Serum sample handling and analyses
Blood samples were centrifuged (10 min, 2000 g at 10 °C) within 30 minutes after blood collection and sera were immediately frozen and kept at −70 °C until analyzed. Pre- and post-intervention serum from all participants were analysed blinded, in one batch at the Hormone Laboratory (Department of Endocrinology, Oslo University Hospital Aker, Oslo, Norway).
S-25(OH)D was measured by radioimmunoassay (RIA) (DiaSorin, Stillwater, MN, USA). This assay measures both 25(OH)D3 and 25(OH)D2. The intra- and interassay coefficients of variation (CV) were 6% and 14-15%, respectively. The detection limit was 6 nmol/l.

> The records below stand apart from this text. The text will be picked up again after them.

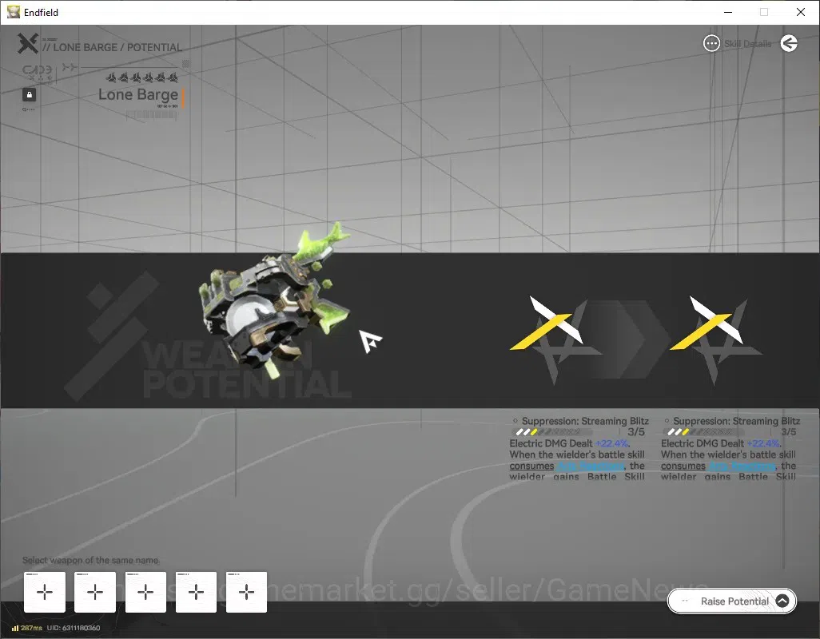Toggle the weapon lock icon
The height and width of the screenshot is (639, 820).
[30, 94]
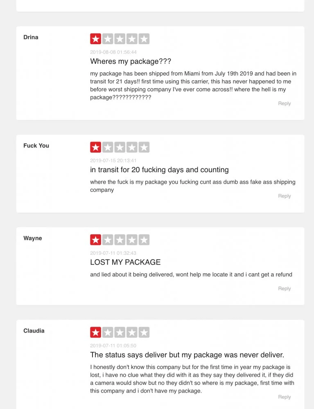
Task: Reply to Wayne's review
Action: click(284, 288)
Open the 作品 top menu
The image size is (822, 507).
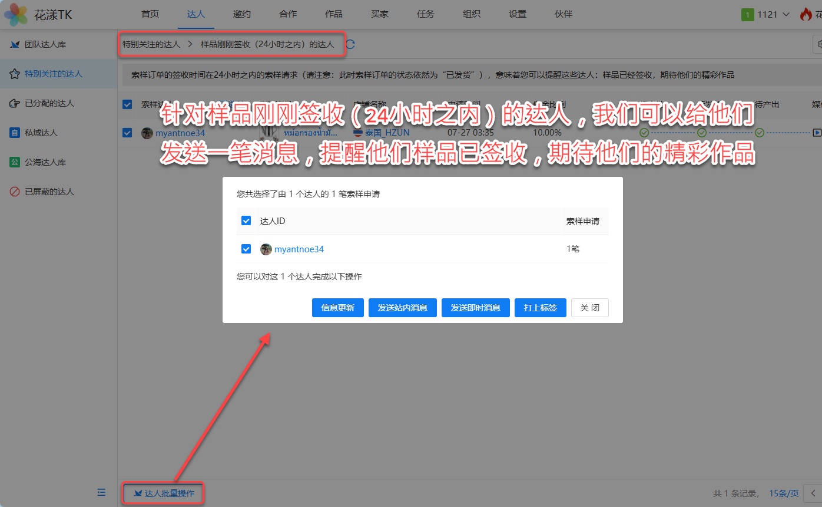tap(333, 14)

Intact PTH (iPTH) were measured by chemiluminoimmunometric assay (DPC, Los Angeles, CA, USA). The intra- and interassay CVs for iPTH were 4% and 10%, respectively.
S-1,25(OH)2D was measured by competitive RIA (DiaSorin, Stillwater, MN, USA). Prior to the 1,25(OH)2D determination, serum lipids and interfering vitamin D metabolites were removed by chromatography on a C18OH column. Cross reaction with 25(OH)D after chromatography is noted to be 0.002%. The intra- and interassay CVs for the s-1,25(OH)2D assay were 7 and 14%, respectively. The limit of detection was 12 pmol/l.
S-TRACP was measured by enzyme activity assessment after immune extraction (Suomen Bioanalytiikka Oy, Oulu, Finland). This assay measures the active isoform 5b derived from osteoclasts. The intra- and interassay CVs for s-TRACP were 5–12 and 8–14% respectively.
The data were analysed in SPSS and Stata. According to normality plots, the dependent variables: Δ25(OH)D, Δ PTH, Δ1,25(OH)2D and ΔTRACP did not deviate substantially from a normal distribution, and non-parametric tests yielded similar results. Therefore, means and distributions are presented for continuous variables, and percentages are presented for categorical variables. Pre- and post-intervention concentration of biochemical parameters were compared by paired samples t tests. Crude differences between the two intervention groups were tested using t test. Potential predictors of change in biochemical parameters were analysed using linear regression.